There are so many voices competing for your mind share, particularly around the New Year, telling you what you should care about, change and go after that it can be hard to hear your own voice.
Last year around this time I blogged about New Year’s Resolutions and when it’s good not to make them. This year I want to encourage you to orient your life around what really matters.
Sounds kinda simple, right? Often, no.
The initial problem rests with all those other voices, with the competition we face in identifying what’s really important to us. How can you focus your energy on making time and space for your creative work or solidifying and growing your creative business or integrating your creative self into your life if the cultural narrative you are being peddled is one of short-term fixes and surface-level adjustments?
(Perhaps getting to more than the most important stuff can work if you are a Hindu god with multiple arms. Alas, you are not. Recommendation: stick the stuff that really matters.)
If you are truly ready to get to what’s important in 2011, step one is to actually identify the stuff that matters to you.
Next week I’ll be rolling out an offering for a group coaching program to equip you with a new story and strategic roadmap for getting to the deeply important creative, vocational and entrepreneurial goals you have for yourself, your business and your life in 2011. As a group, we’re going to start, here, too, with identifying what actually matters.
For now, I encourage you to take some quiet space to do a quick inventory of this last year as it relates to what’s important to you.

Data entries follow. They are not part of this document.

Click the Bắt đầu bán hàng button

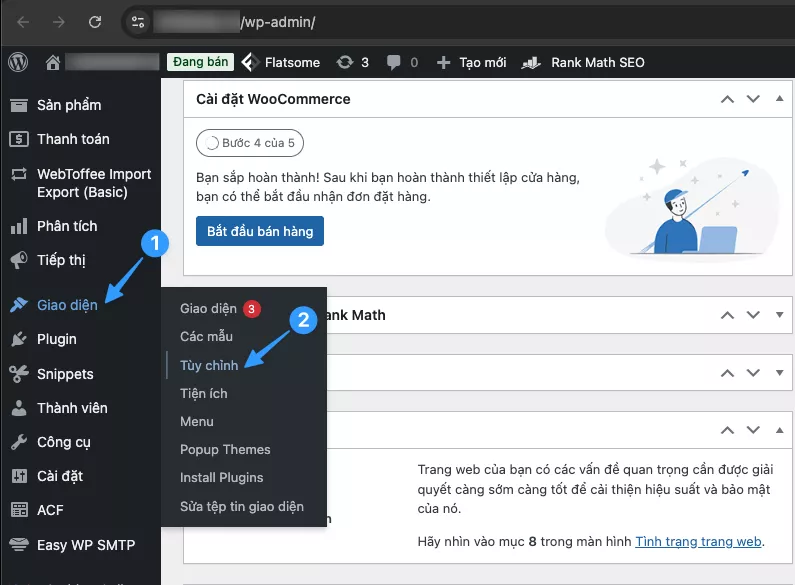(260, 231)
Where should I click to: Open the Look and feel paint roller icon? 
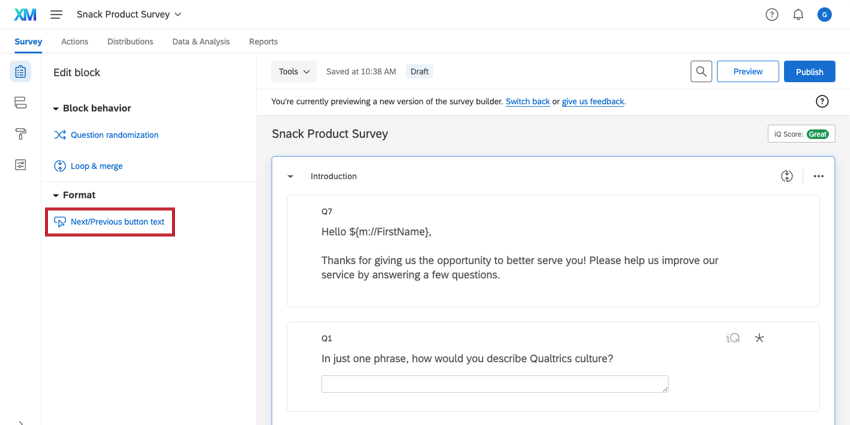[x=20, y=134]
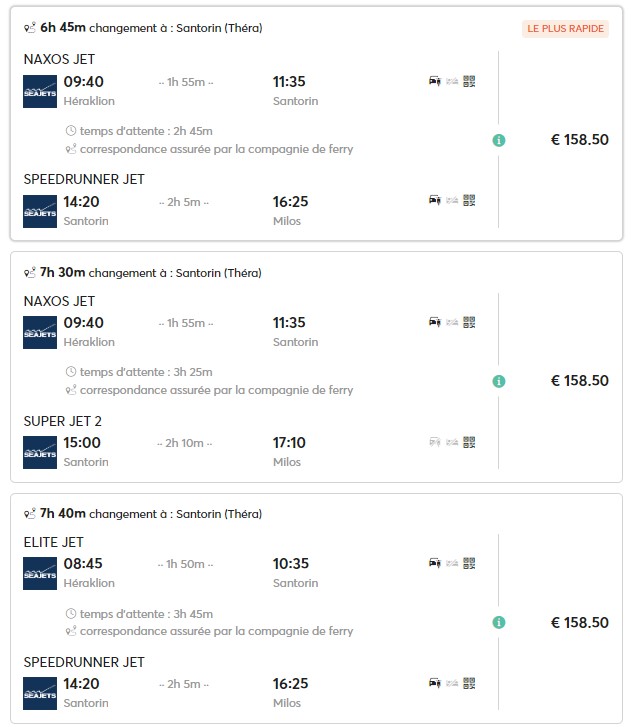Image resolution: width=632 pixels, height=727 pixels.
Task: Click the clock icon beside the 2h 45m wait time
Action: pos(70,131)
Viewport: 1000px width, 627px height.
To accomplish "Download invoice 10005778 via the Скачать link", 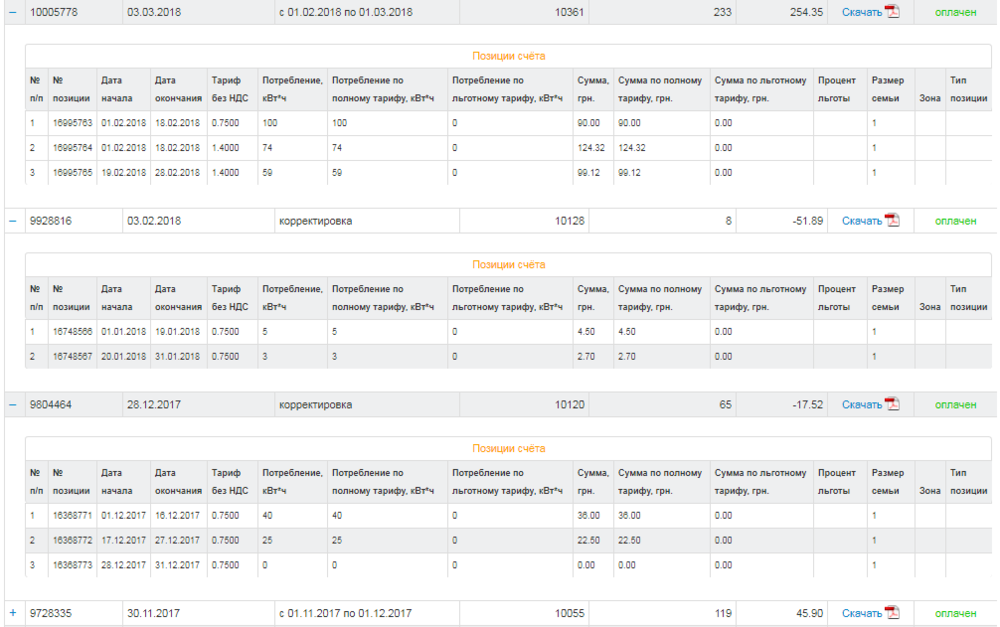I will click(861, 12).
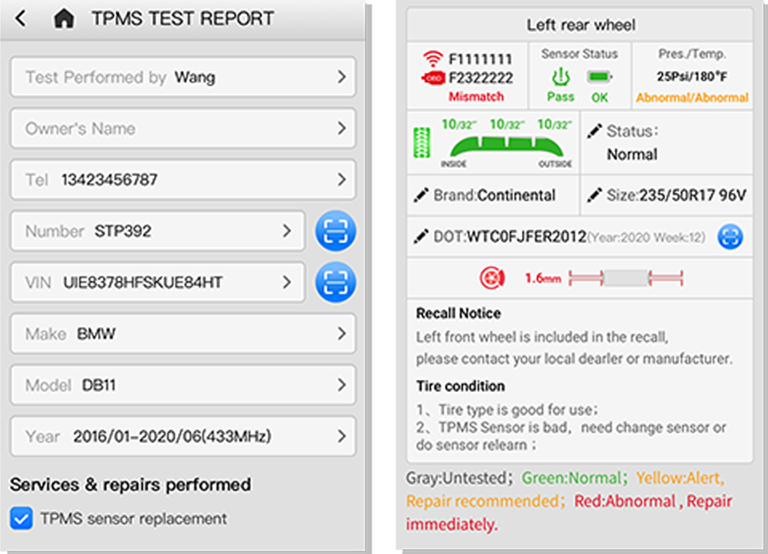Tap the VIN scan icon

336,283
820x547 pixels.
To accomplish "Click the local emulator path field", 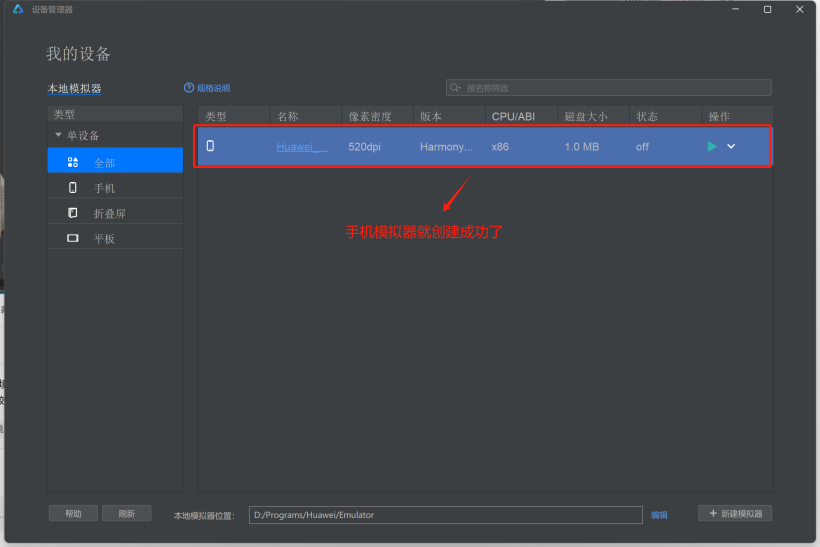I will 444,515.
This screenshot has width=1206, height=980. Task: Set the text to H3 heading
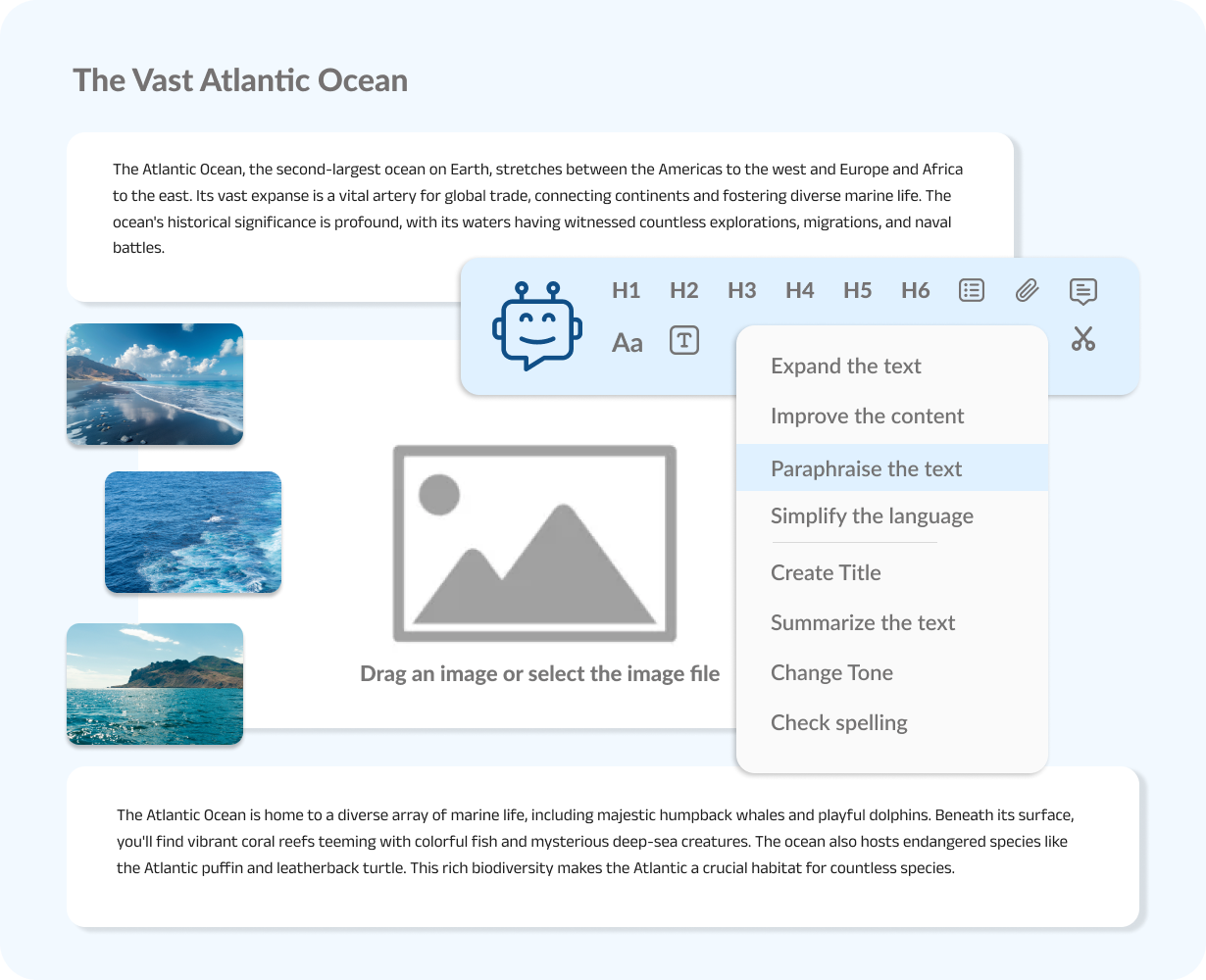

Here are some guiding questions:
- If every moment of your year had been calendered, would a review of that calendar reveal that your time had reflected those deep, creative and difference-making priorities you set out for yourself?

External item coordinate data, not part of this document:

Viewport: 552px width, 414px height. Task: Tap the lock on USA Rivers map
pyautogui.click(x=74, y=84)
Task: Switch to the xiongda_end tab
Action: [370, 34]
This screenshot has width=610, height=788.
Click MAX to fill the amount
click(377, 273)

- When did you feel most alive or creatively engaged over the last 12 months? What were you doing? What was the environment like? Were you alone or working on a team?
- What dragged you down the most? Was there a project or work that was soul-sucking? Be specific and detail the context and environment.

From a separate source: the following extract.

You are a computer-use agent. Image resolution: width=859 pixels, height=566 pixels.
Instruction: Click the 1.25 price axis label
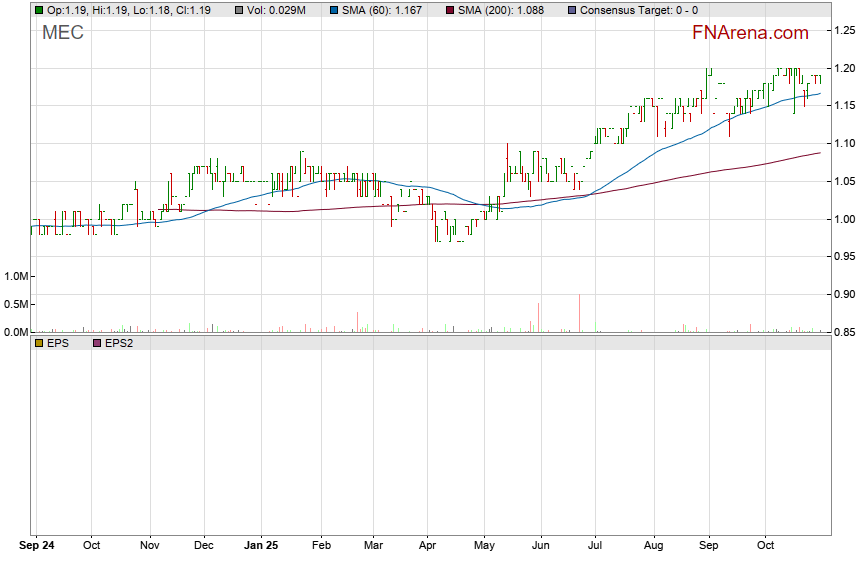pos(843,30)
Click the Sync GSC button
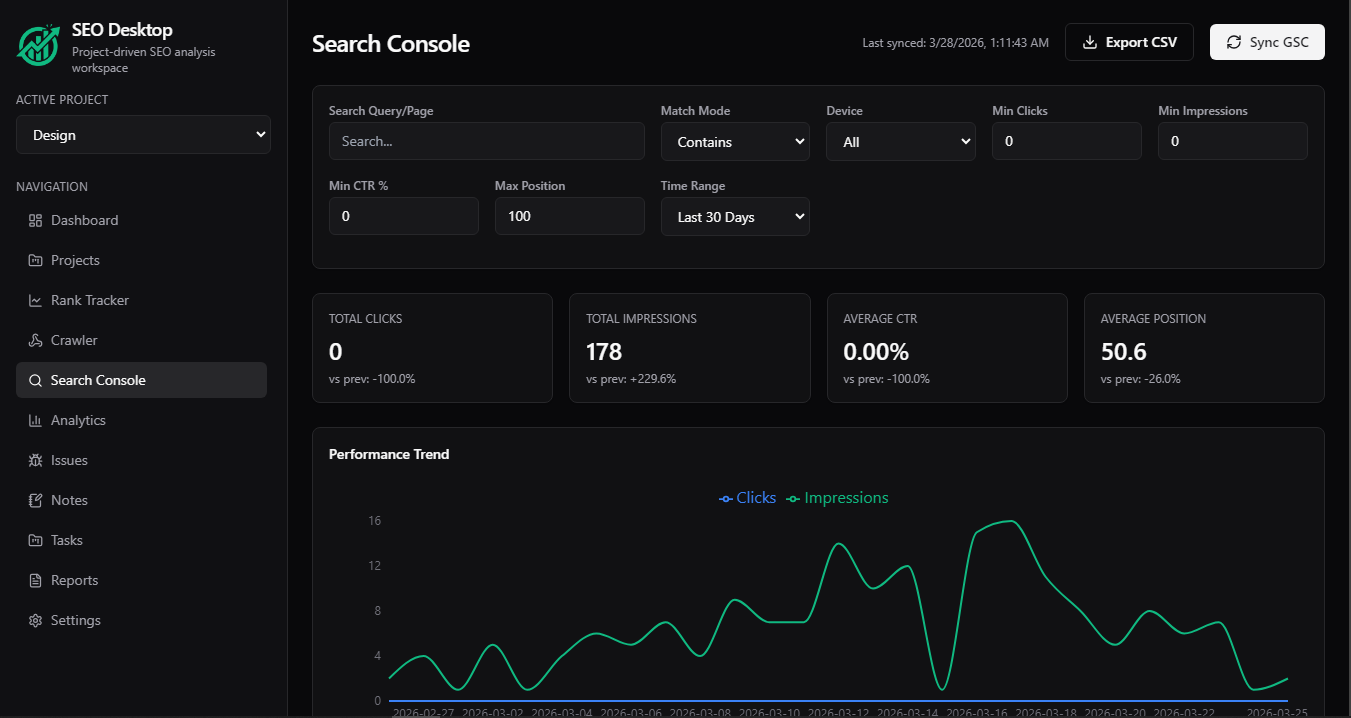Viewport: 1351px width, 718px height. (x=1267, y=42)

- What did you not do that you wish you had?
- How did you change and grow in ways that prepare you for getting to the stuff that matters in 2011?
I invite you to use your answers as building blocks for crafting your own story that you submit at Tell A Story. It will be an inspiration to others, I am certain!
Finally, as we sit at the threshold of a new year, I want to thank you — all of you — who have followed and participated in the growth of Get There From here throughout 2010. I’m deeply privileged to be doing this work that you make possible. Happy New Year!